# Post-DSM Flooding Process - Best Practices



## mrnvgtr (May 20, 2016)

I'm about 7 weeks into my dry-start with really good rooting and moderate growth above the soil, so I want to figure out the best way to flood the tank (ADA Mini M) and have the tank ready for the addition of fauna.

1. Does anyone know a good process to follow or can reference a good article on the topic? This is my first time, so I need specifics here. With the exception of the canister filter, lighting, thermometer, and Excel, I haven't purchased anything extra as I'd rather spend money on exactly what I need.

Some specific questions just in case they're not answered above:

2. I still have a significant area of Aquasoil where the Utricularia Graminifolia carpet hasn't spread to. What's the best technique to add water and not make a mess?

3. I know I'll essentially have a cycled tank from the start, but what's a good way to jump start my filter media?

4. What are the basic water parameters/limits to check and for how many days to be sure I'm ready for fauna?

5. Regardless of the opinions on this, I'm starting off with Excel as my method of C02 enrichment. How do you know there's enough C02, and not too much for the fauna?

I think that's all the questions I have for now. Thanks for your time.


----------



## RyRob (May 30, 2015)

Hello, I've never kept UG before so consider that whilst reading my reply considering Excel.

1. Search Google for "dry start method" and you will find a lot of information on the topic. I believe Tom Barr popularized the method? 

2. When I add water to a new tank or shallow tank, I cup my hand and place it about an inch above the substrate then slowly pour water into my cupped hand so it doesn't disturb the substrate until I can just add the water. You could also use a small plate or something just to break up the water before it hits the substrate. 

3. Since you are using Aquasoil, the leeching ammonia after filling up will be enough to jumpstart the media and actually begin the nitrogen cycle.
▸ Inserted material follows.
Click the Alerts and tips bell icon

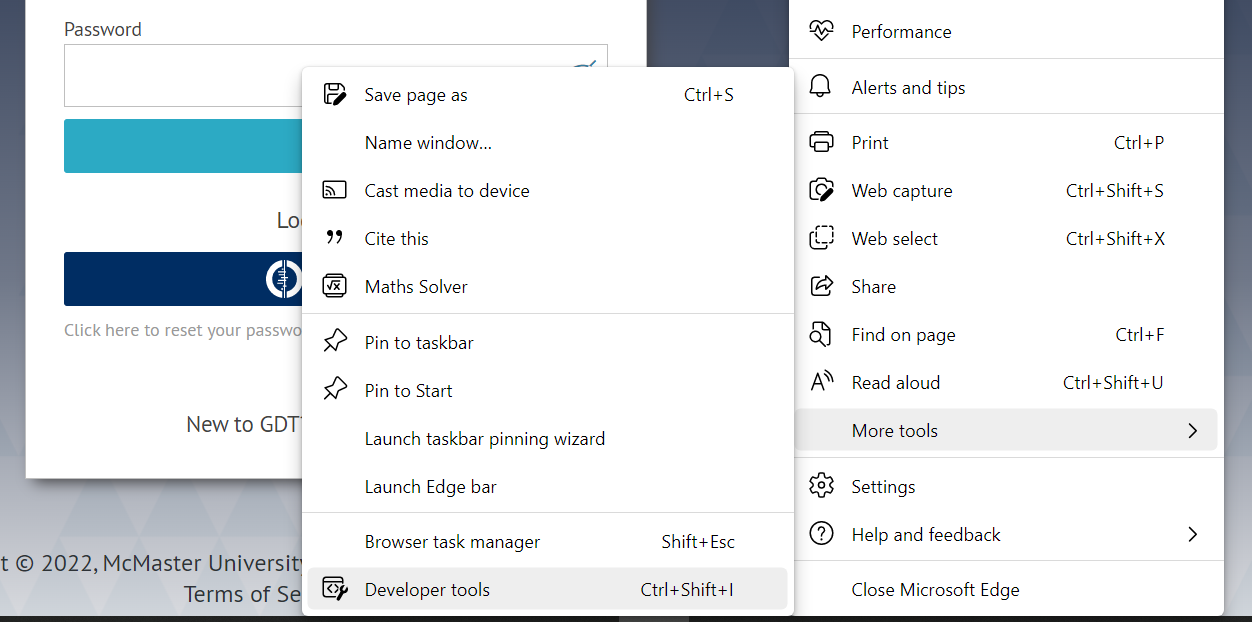click(820, 87)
4. After flooding your tank, with Aquasoil, the substrate will leech ammonia. Like any new tank, amonnia, nitrite, and nitrate should be monitored until only nitrate (5-20) is registering on your test kits. Since you did the DSM, your plants have had a chance to deplete some of the nutrients in the Aquasoil. Determining a timeframe for that process is unique to every tank but it shouldn't take more than a few weeks to cycle. That's why we test for ammonia, nitrite, and then nitrate. I would check all three daily until you get a nitrate reading. Usually by that time the ammonia levels have diminished to 0 and nitrite is on its way out. You can perform water changes at any time during cycling without harm to the cycle itself. When ammonia and nitrite are at 0 and nitrate is between 5-20, your cycle is complete and you can slowly add critters. If you are still getting readings of ammonia and nitrite, your cycle is not complete. Also, if you are using liquid API tests, a final ammonia reading of .25 is usually normal when the ammonia spike is declining. If your nitrites read 0 and ammonia is still .25 after the cycle, I'd consider ammonia at "0", it's just something about the cheaper test kits. I've never had an issue with ammonia and my API test usually reads .25 ammonia (or whatever the lowest reading possible on the test chart is, I think it's .25).

5. Excel is not co2 and can not be measured the same way we measure co2 gas in the aquarium. I recomend following the directions that Seachem put on the bottle but skip the initial huge dose with water changes. Just use the standard daily dose and go from there. Excel is toxic in anything over double doses and should be handled in respects towards that it is the harshest thing we put in our tanks and fish, inverts, and plants ARE sensitive towards excel just at different rates. However, when following the manufacturers recommended dosage you shouldn't run into any problems with fauna. and many people use it, including myself. Some plants are just excel sensitive no matter what you do though. 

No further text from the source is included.